The contest for the Senate will, however, be significant. Should Democrats win six of seven closely contested races (Arizona, Colorado, Maine, Michigan, Montana, North Carolina, and Georgia) they would claim a majority in the upper house of the US Congress. This will give the Democrats an opportunity to define the legislative agenda (given control of both chambers), block Trump’s nominations for Supreme Court justices (should he be reelected), and put pressure on Trump in the event of another Congressional investigation into presidential wrongdoing.

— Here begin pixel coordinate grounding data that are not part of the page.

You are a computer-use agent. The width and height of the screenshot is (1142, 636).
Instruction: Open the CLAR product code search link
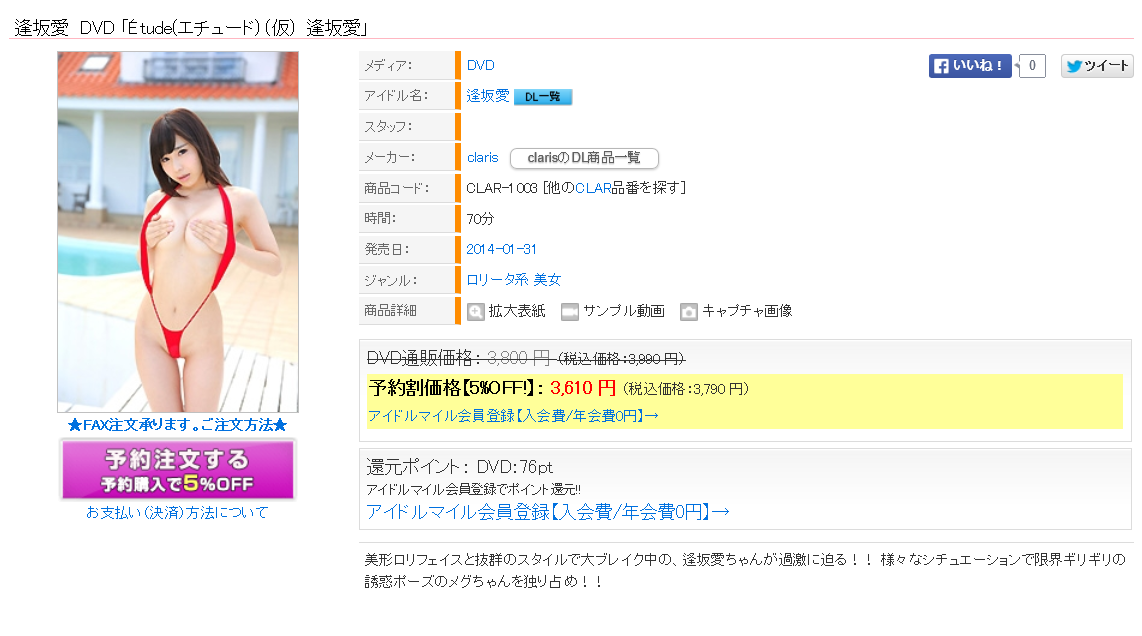(593, 188)
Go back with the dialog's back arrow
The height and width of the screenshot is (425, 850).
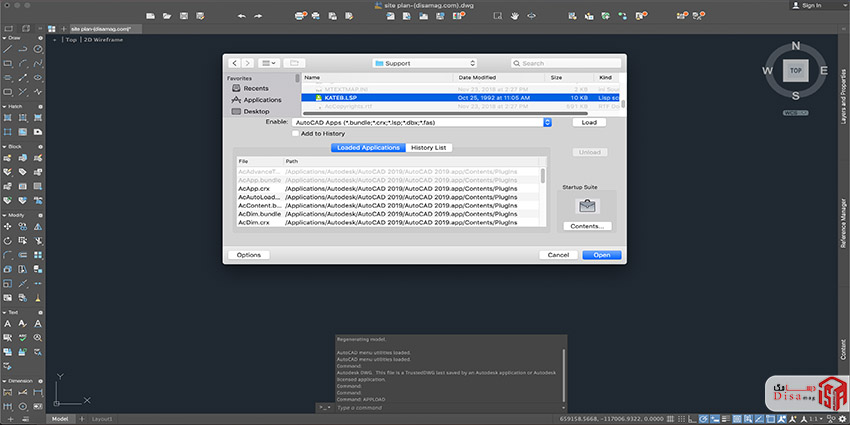coord(234,63)
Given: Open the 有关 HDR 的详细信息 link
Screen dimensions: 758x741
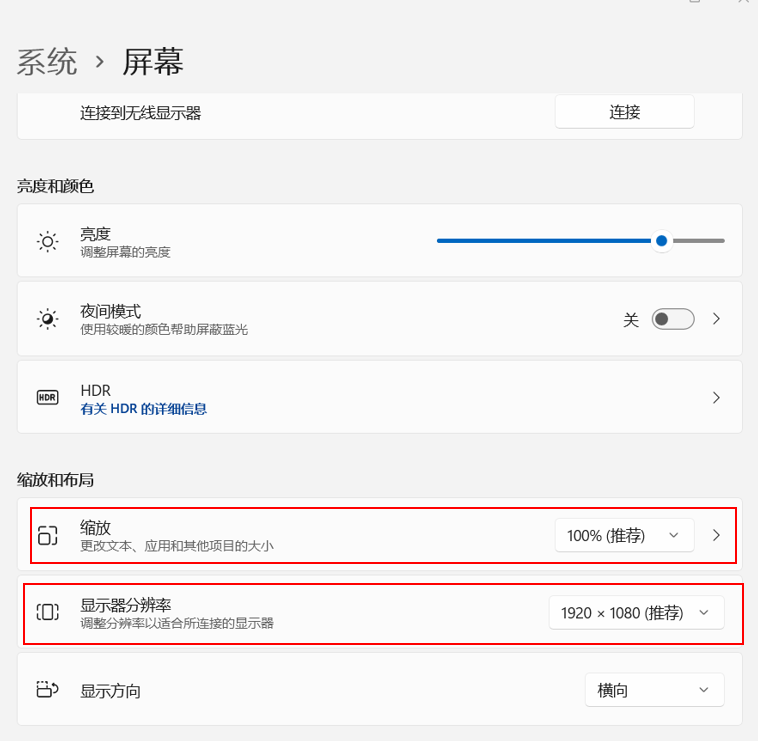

For India, the Congressional relationship will remain important given the ability of the US legislature to facilitate or veto important policy. Traditionally, Congress has played a moderating role for India. When relations with the US were frosty, as during the 1980s or after the 1998 nuclear tests, India found advocates for the relationship in Congress. At the same time, when relations were more amicable, Congress often struck a more skeptical note, as when George W. Bush offered a civilian nuclear agreement to India. Regardless, this year’s Congressional elections — particularly the finely-balanced Senate — will matter almost as much for Indian interests as the presidential election.